Office
Die Schwachstelle betrifft Microsoft Office und ist ein klassischer Pufferüberlauf: Beim Verarbeiten von Bilddaten im PNG-Format, die in ein Office-Dokument eingebettet sind, reserviert das Programm den Arbeitsspeicher fehlerhaft. Ein Angreifer kann ein Dokument so präparieren, dass die enthaltenen PNG-Daten gezielt manipuliert sind. Öffnet ein Anwender ein solches Dokument, läuft der Speicherbereich über, und der eingeschleuste Code wird ausgeführt.
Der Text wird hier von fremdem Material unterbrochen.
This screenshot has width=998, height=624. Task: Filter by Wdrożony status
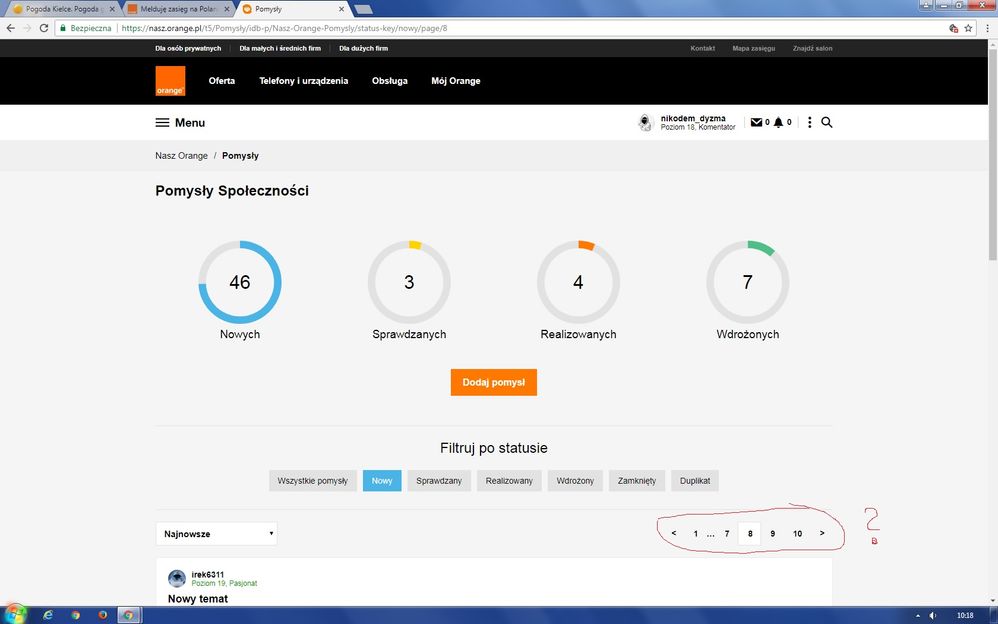[x=575, y=481]
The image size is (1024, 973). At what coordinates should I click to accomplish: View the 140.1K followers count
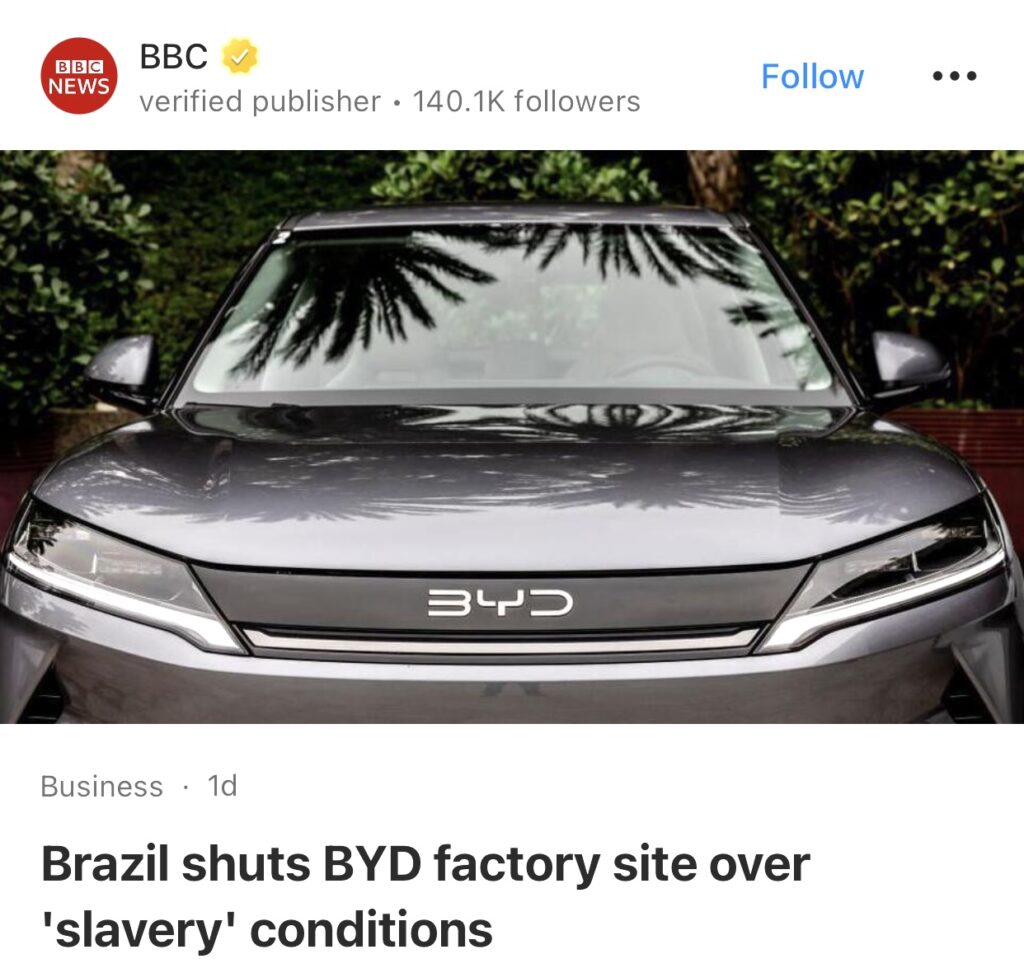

Auf diese Weise kann ein entfernter Angreifer beliebigen Programmcode auf dem Rechner des Opfers ausführen und so die Kontrolle über das System erlangen. Der Angriff erfordert keinen direkten Zugriff auf den Rechner – es genügt, das Opfer zum Öffnen einer manipulierten Datei zu bewegen, etwa über einen E-Mail-Anhang oder einen Download. Betroffen sind sowohl die Windows- als auch die Mac-Ausgabe von Office, sodass Anwender beider Plattformen gefährdet sind.
Spielen Sie die vom Hersteller bereitgestellten Updates gemäß dessen Anweisungen ein.